大量证据表明,适当运动有利于保持身体健康并降低潜在疾病风险,在剧烈和长时间的运动后导致的机体运动疲劳状态可能会损害身体健康,如导致肌肉损伤、身体炎症和氧化应激增加[1]。ENOKA等[2]更是将疲劳定义为一种疾病症状。运动疲劳是中枢和外周因素相互作用的结果,外周因素主要包括能量消耗、代谢物积累、氧化应激等,中枢因素则为交感神经肾上腺髓质和下丘脑-垂体-肾上腺轴活动的改变[3-4]。运动引起的疲劳通常与工作效率和运动表现的降低有关,致使生活质量下降,尤其是对于运动员、飞行员、士兵、消防员和体力劳动者[4]。因此,预防和缓解运动引起的疲劳成为近年来的研究热点。

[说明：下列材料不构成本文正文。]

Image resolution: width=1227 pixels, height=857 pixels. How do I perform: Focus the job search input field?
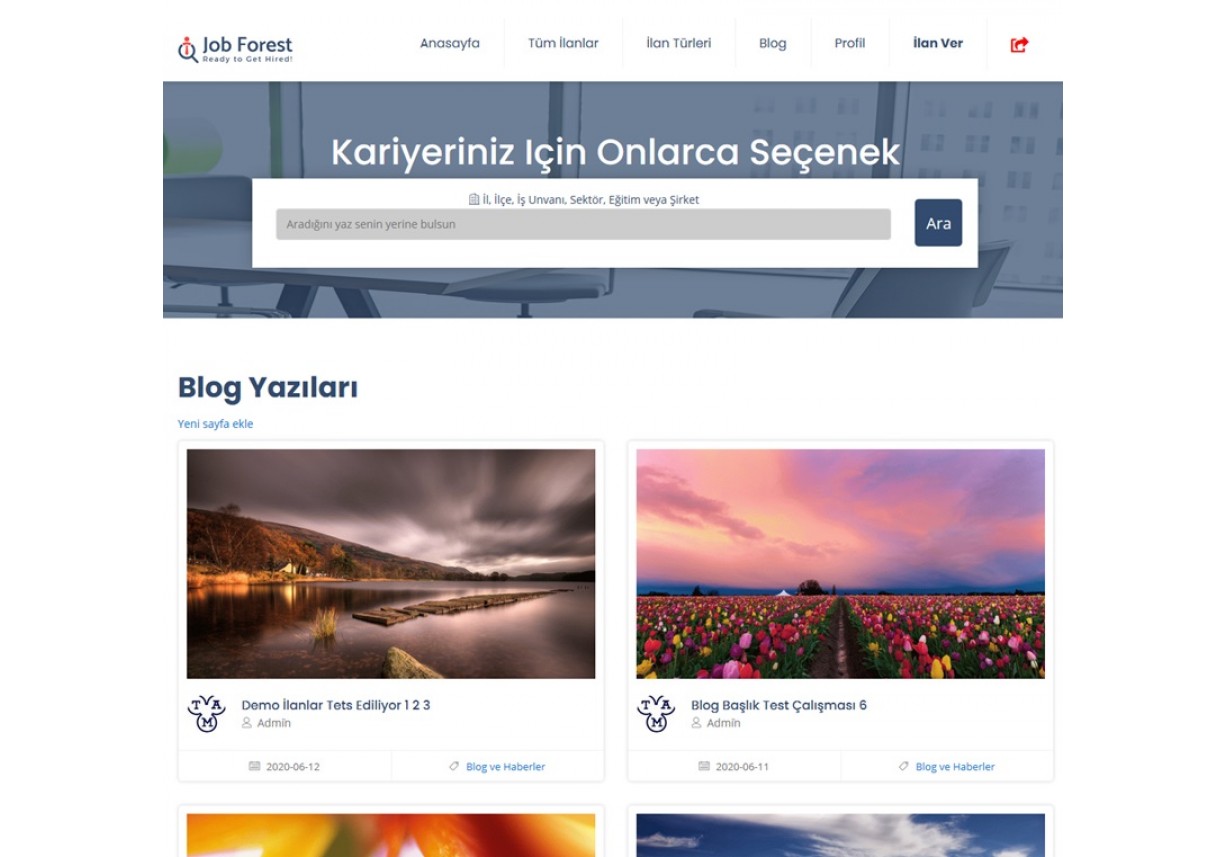pyautogui.click(x=583, y=224)
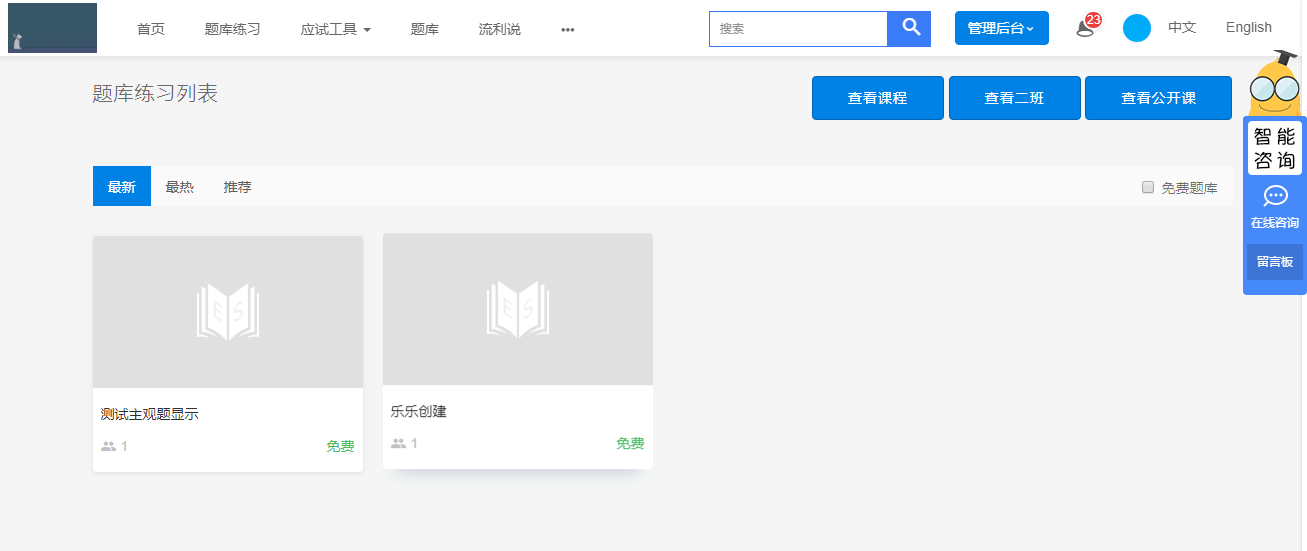
Task: Expand the 应试工具 dropdown menu
Action: (335, 29)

肠道菌群在人类健康和疾病中发挥重要作用,已知肠道菌群状态不仅与饮食习惯和活动水平有关,还是运动训练对代谢健康益处的重要介质和调节因子[5]。SCHEIMAN等[6]研究表明,马拉松前后,运动员的肠道菌群有很大变化,运动后肠道菌群中韦荣球菌属丰度上升[6],且韦荣球菌属提高了将乳酸代谢为丙酸的甲基丙二酰辅酶A通路的基因丰度;相较于正常小鼠,无菌小鼠的运动能力下降,更加直接地说明肠道菌群能够影响运动相关代谢[5]。肠道菌群可产生乙酸盐、丙酸盐以及丁酸盐等代谢物,这些代谢产物可以通过结肠进入骨骼肌中,在骨骼肌中可以被氧化,并增加运动过程中葡萄糖、糖原和脂肪酸的生物利用度,从而提高运动表现[5];肠道菌群还通过“脑-肠轴”影响运动表现,其产生的小分子代谢物脂肪酸酰胺(fatty acid amide,FAA)能够通过激活肠道神经增加大脑腹侧纹状体的多巴胺水平从而促进运动欲望,并通过“色氨酸-犬尿氨酸”代谢通路影响肌肉性能[7];除此之外,肠道菌群对于性激素缺乏引起的骨质流失中起着至关重要的作用,其可以通过影响宿主体内睾酮的水平,从而调节骨骼稳态,进而影响运动表现[8]。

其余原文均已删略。